Tue, Apr 17, 2012 - Page 3 News List

Irrigation groups furious over calls to abolish elections

TROUBLED WATERS:Elections for the post of association officials were suspended from 1994 to 2002 because of vote-buying and violence

By Yu Ming-ching and Wang Chun-chung  /  Staff reporters

A proposal by the Taiwan Joint Irrigation Association (TJIA) president to have presidents and commissioners of irrigation associations directly appointed by the government rather than elected from among representatives has sparked accusations of being anti-democratic.

Yang Ming-feng (楊明風) said the direct appointments would help curb rampant bribery and violence surrounding the votes.

Yang, who doubles as president of Chia Nan Irrigation Association, submitted the proposal during a members’ convention of the TJIA earlier this month, in which he proposed an amendment to the Irrigation Association Organization General Principles (農田水利會組織通則) to replace the current system for selecting association presidents and commissioners with direct appointment by the government.

Before 1994, members of irrigation associations were put in charge of selecting their representatives, while the latter took charge of electing association presidents, the proposal said.

However, such an election system led to vote-buying and violence, forcing the legislature to amend the principles.

The legislature changed the title of representative to commissioner and stipulated that both association presidents and commissioners were to be directly appointed.

The first directly appointed president and association commissioners were announced on June 1, 1994.

A direct election system was brought back again in 2002, Yang said, adding that the voting not only wastes money and manpower, but has widened regional divisions and sparked factional clashes.

Yang also said that widespread vote-buying and violence by gangsters had damaged the integrity of the three elections so far, and disappointed public expectations.

All three elections had had a turnout of between 20 percent and 40 percent, which highlighted the indifference of most farmers and showed the results did not reflect public opinion, Yang said.

Selecting candidates by direct appointment would not only avoid interference from local factions, but also boost the professional image of the associations, he added.

However, Yang’s proposal was met with a scathing rebuttal by several presidents of regional irrigation associations, who are also members of the Democratic Progressive Party (DPP).

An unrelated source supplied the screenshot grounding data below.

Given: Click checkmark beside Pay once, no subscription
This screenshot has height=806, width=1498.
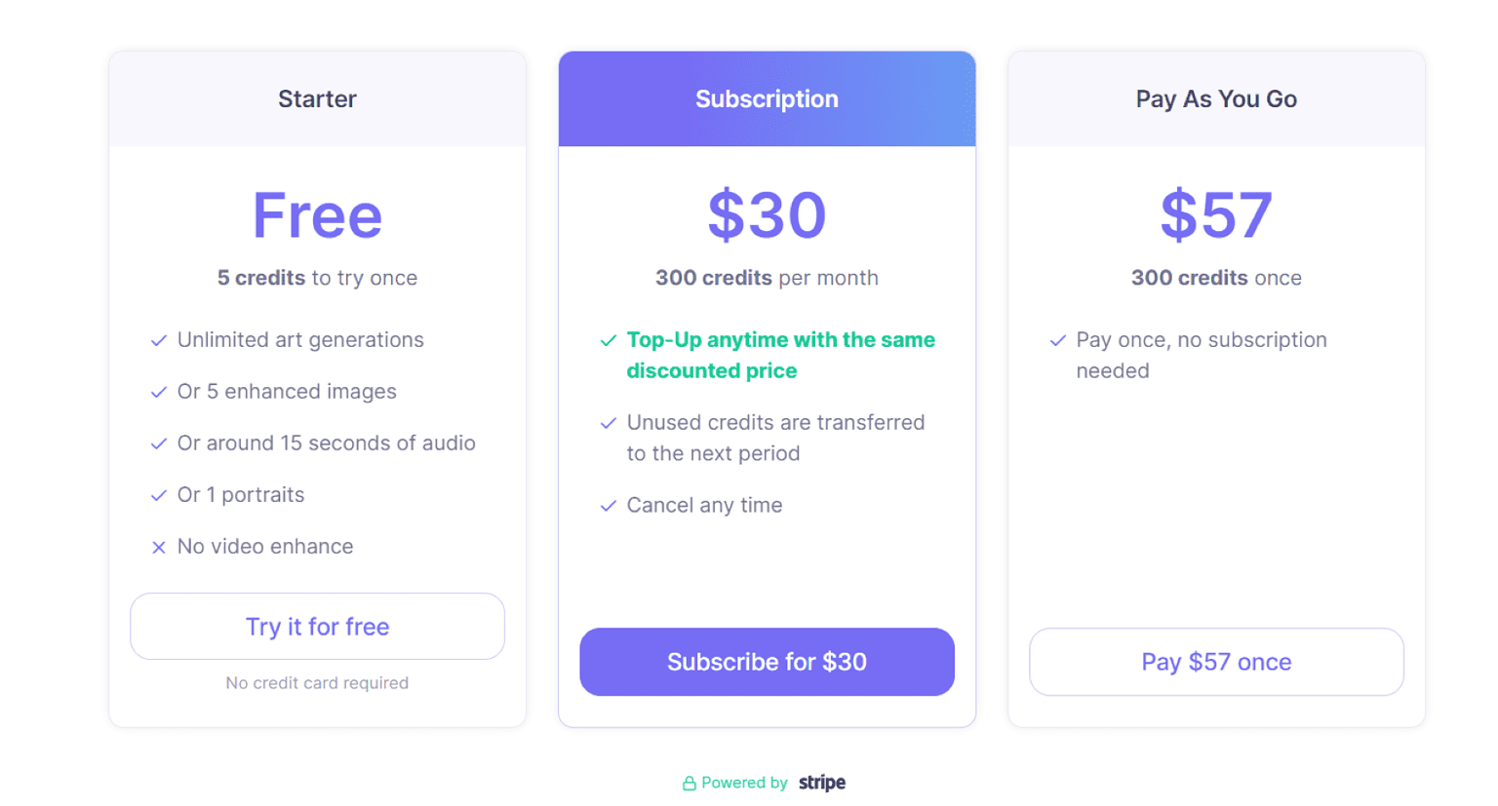Looking at the screenshot, I should [x=1058, y=341].
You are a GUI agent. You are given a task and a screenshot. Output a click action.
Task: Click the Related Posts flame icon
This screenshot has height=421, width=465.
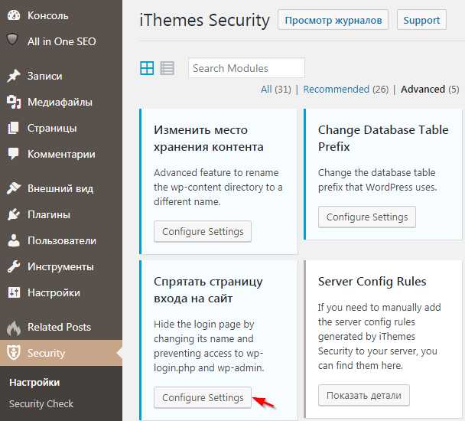tap(13, 328)
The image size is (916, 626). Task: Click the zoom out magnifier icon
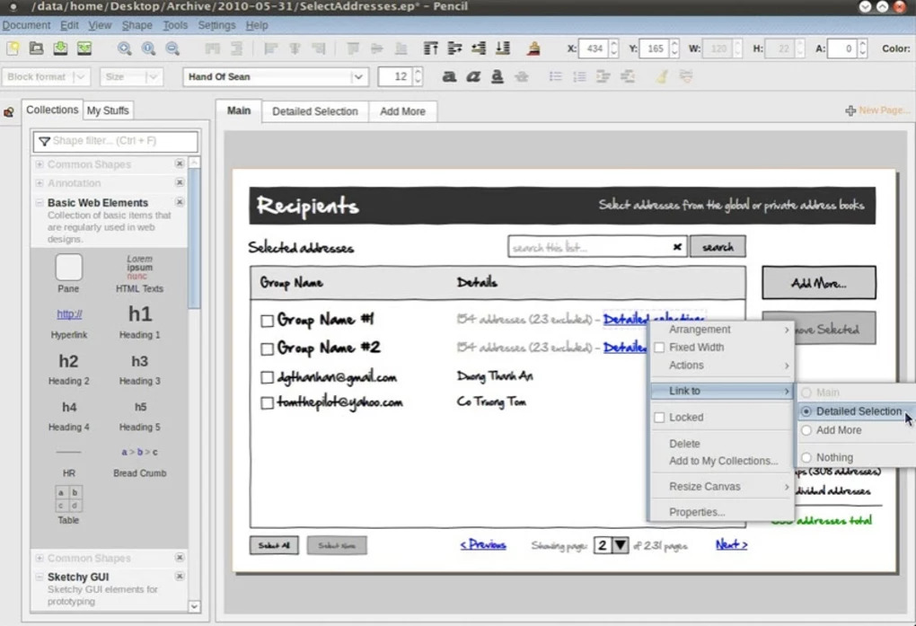tap(172, 48)
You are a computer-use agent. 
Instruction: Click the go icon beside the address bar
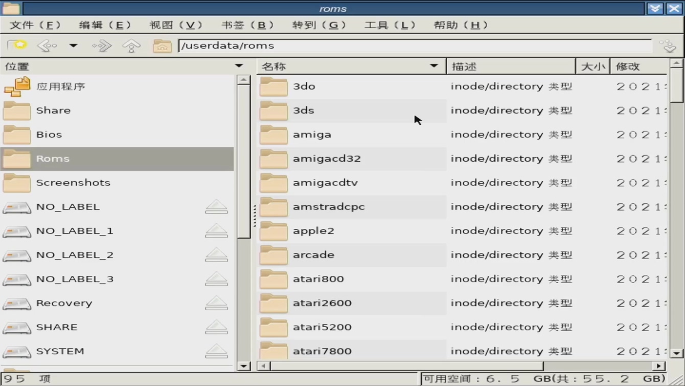[x=668, y=46]
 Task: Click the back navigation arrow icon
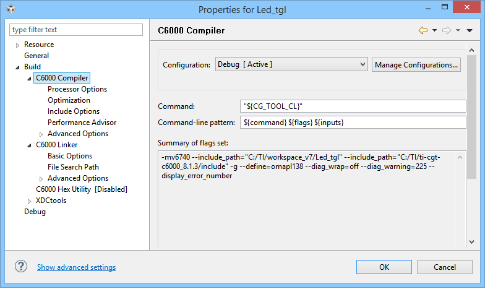pyautogui.click(x=423, y=30)
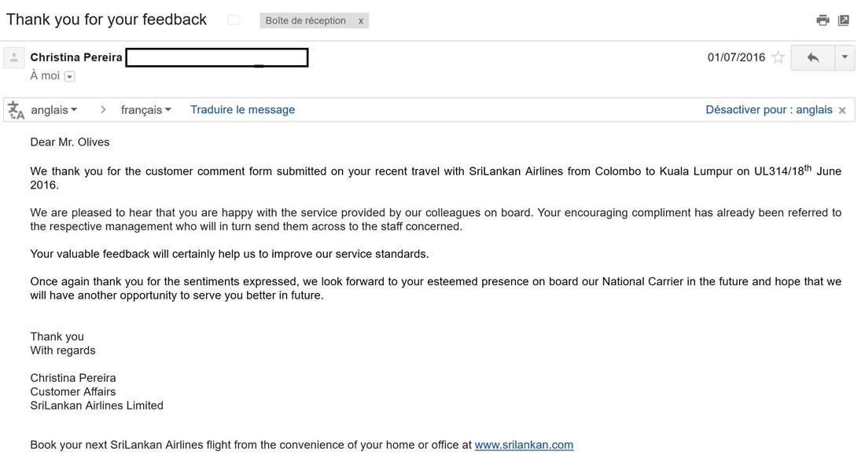Click Désactiver pour : anglais
The image size is (865, 462).
pyautogui.click(x=768, y=110)
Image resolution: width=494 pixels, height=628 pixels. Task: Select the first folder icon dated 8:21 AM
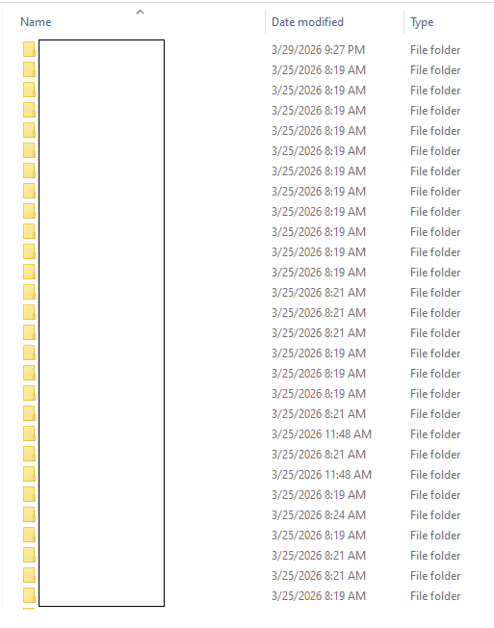pos(29,293)
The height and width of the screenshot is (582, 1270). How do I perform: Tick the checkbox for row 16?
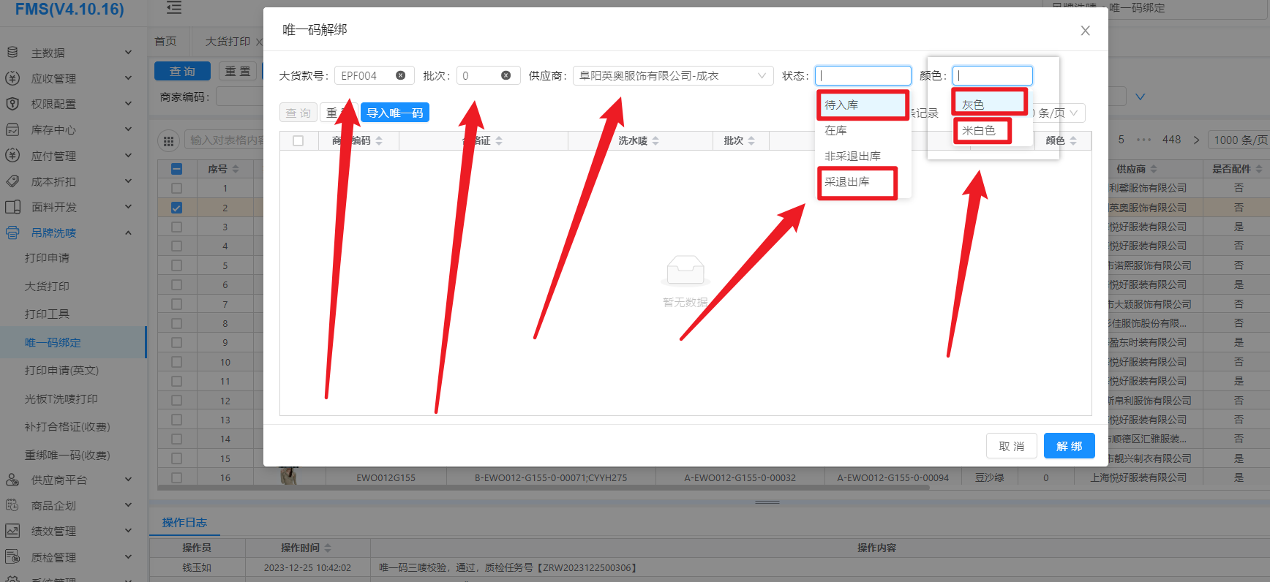176,477
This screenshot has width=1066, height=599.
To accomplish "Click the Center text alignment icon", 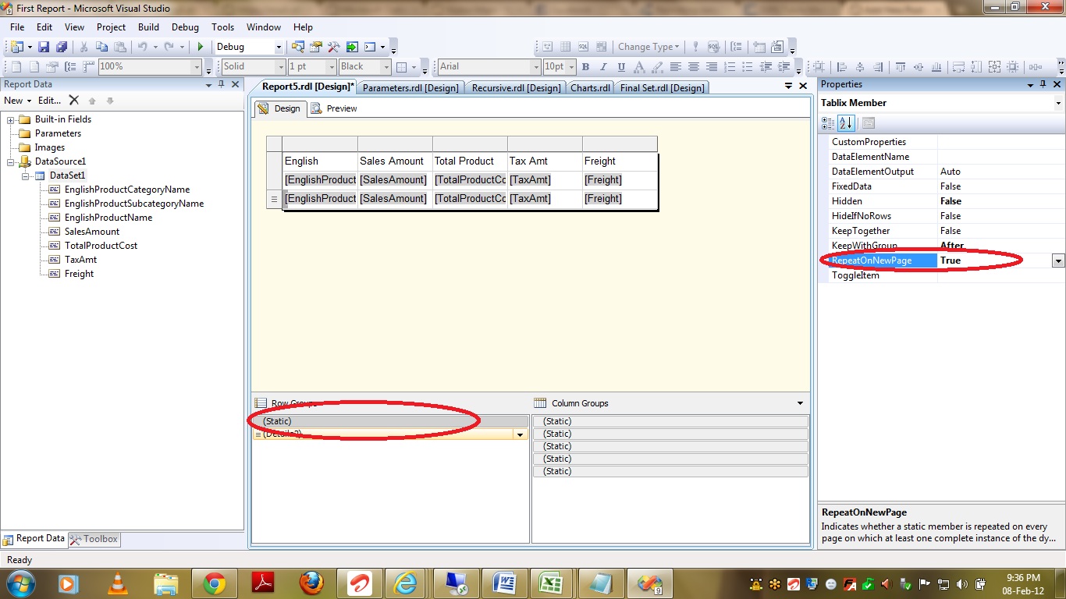I will coord(692,67).
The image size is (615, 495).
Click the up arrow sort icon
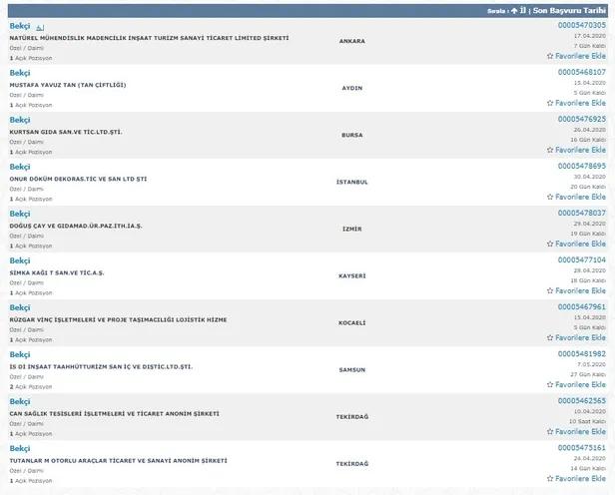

They included the heads of the Yilan Irrigation Association, the Pingtung Irrigation Association, the Farm Irrigation Association of Kaohsiung Taiwan and the Taoyuan Irrigation Association.

Yilan Irrigation Association president Hsu Nan-shan (許南山) called the proposal a “rollback of democracy,” saying the quadrennial election subjected the associations’ key roles to close scrutiny from their members.

Direct appointments would only lead to the disregarding of opinions of farmers and grassroots members, because association presidents could easily obtain reappointment by ingratiating themselves with the central government, Hsu said.

“Elections empower people to make decisions and should not be tarnished by vote-buying or political factional allegations. If such reasons to resume direct appointment are considered tenable, then the government might as well suspend elections for all posts and resort to direct appointments,” Hsu said.

In response, Yang said direct appointments would not constitute a “rollback of democracy,” because such associations rely mainly on government funds.